◆ WHAT THE TASK REQUIRES
The answer must be an exact copy of the records, with every picture left out.

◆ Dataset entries
__________

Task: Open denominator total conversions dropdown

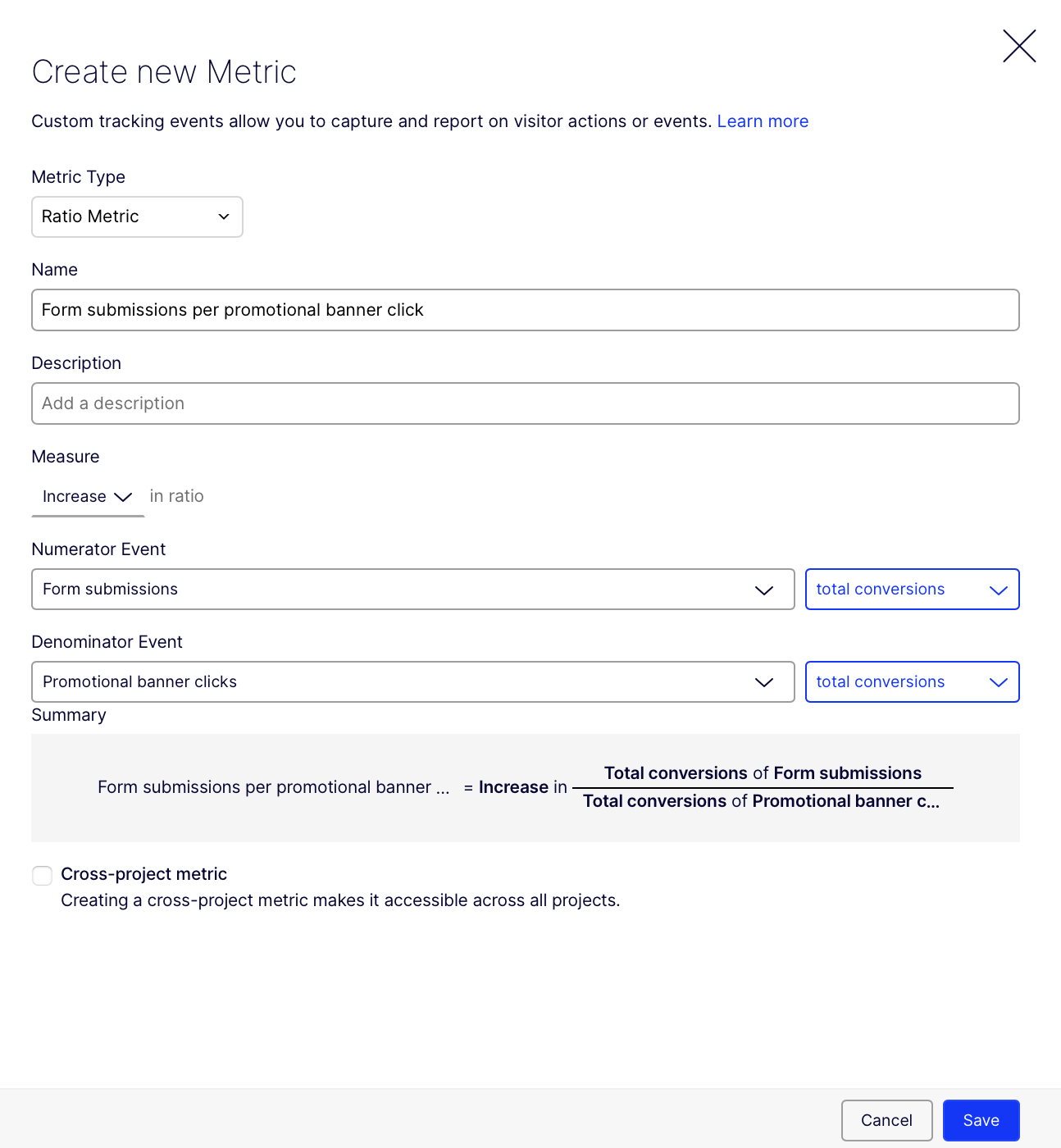Action: [912, 682]
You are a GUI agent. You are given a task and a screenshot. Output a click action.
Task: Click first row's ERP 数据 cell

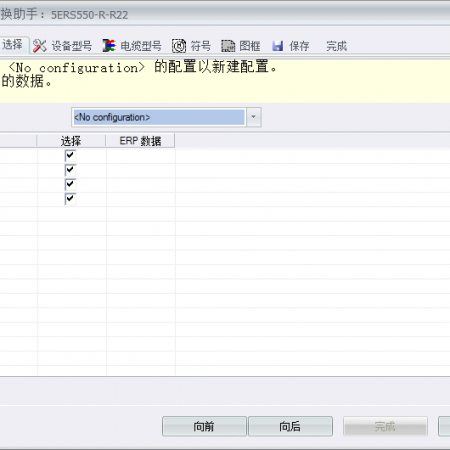click(x=141, y=156)
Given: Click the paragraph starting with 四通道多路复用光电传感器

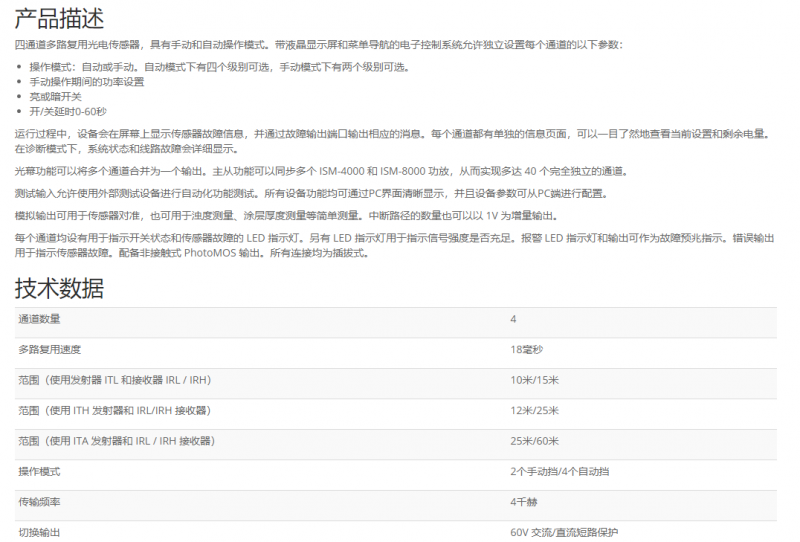Looking at the screenshot, I should coord(318,45).
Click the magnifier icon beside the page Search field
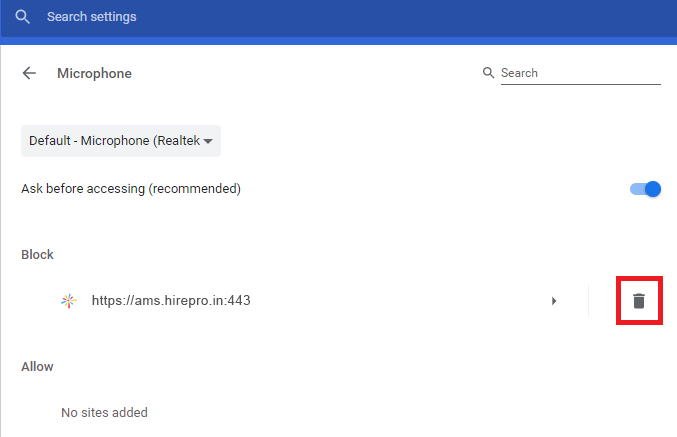The image size is (677, 437). (x=488, y=73)
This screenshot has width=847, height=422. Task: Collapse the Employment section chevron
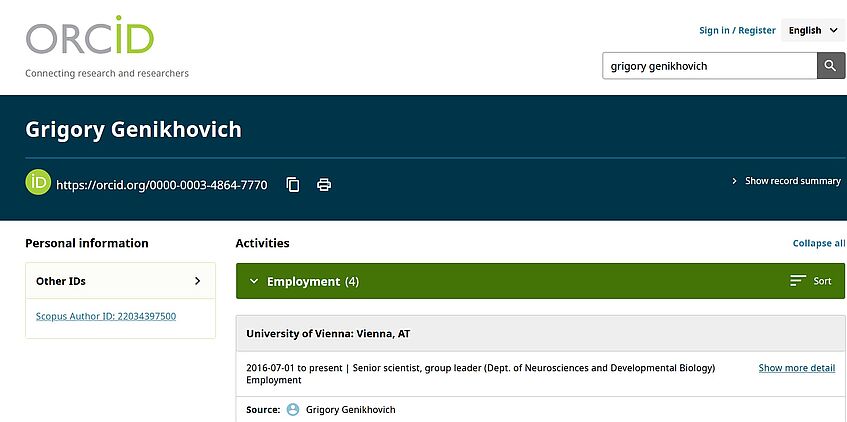[x=254, y=281]
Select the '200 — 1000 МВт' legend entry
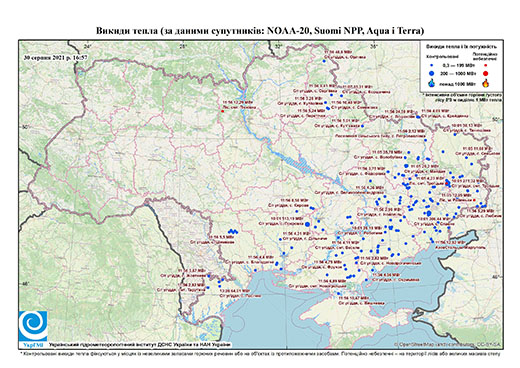Screen dimensions: 520x368 [x=459, y=73]
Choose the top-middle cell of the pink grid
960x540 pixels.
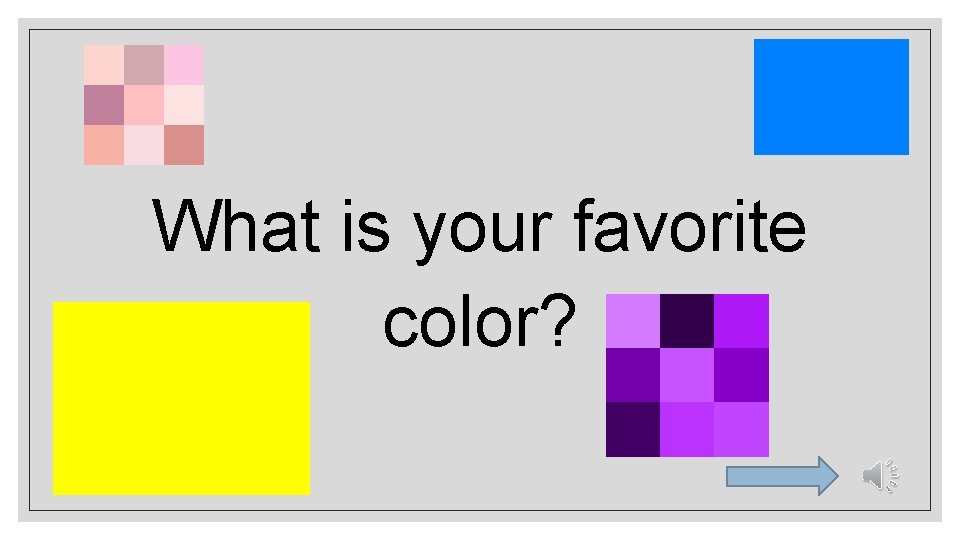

__________

◆ RESPONSE AREA
Task: Open denominator total conversions dropdown

Action: [912, 682]
You are a GUI agent. You are given a task and a screenshot. Output a click action.
Task: Click first row's ERP 数据 cell

click(x=141, y=156)
Given: Click the paragraph starting with 四通道多路复用光电传感器

Looking at the screenshot, I should coord(318,45).
Click the magnifier icon beside the page Search field
The image size is (677, 437). (x=488, y=73)
This screenshot has width=847, height=422. Task: Collapse the Employment section chevron
[x=254, y=281]
Select the '200 — 1000 МВт' legend entry
Screen dimensions: 520x368 [x=459, y=73]
Choose the top-middle cell of the pink grid
960x540 pixels.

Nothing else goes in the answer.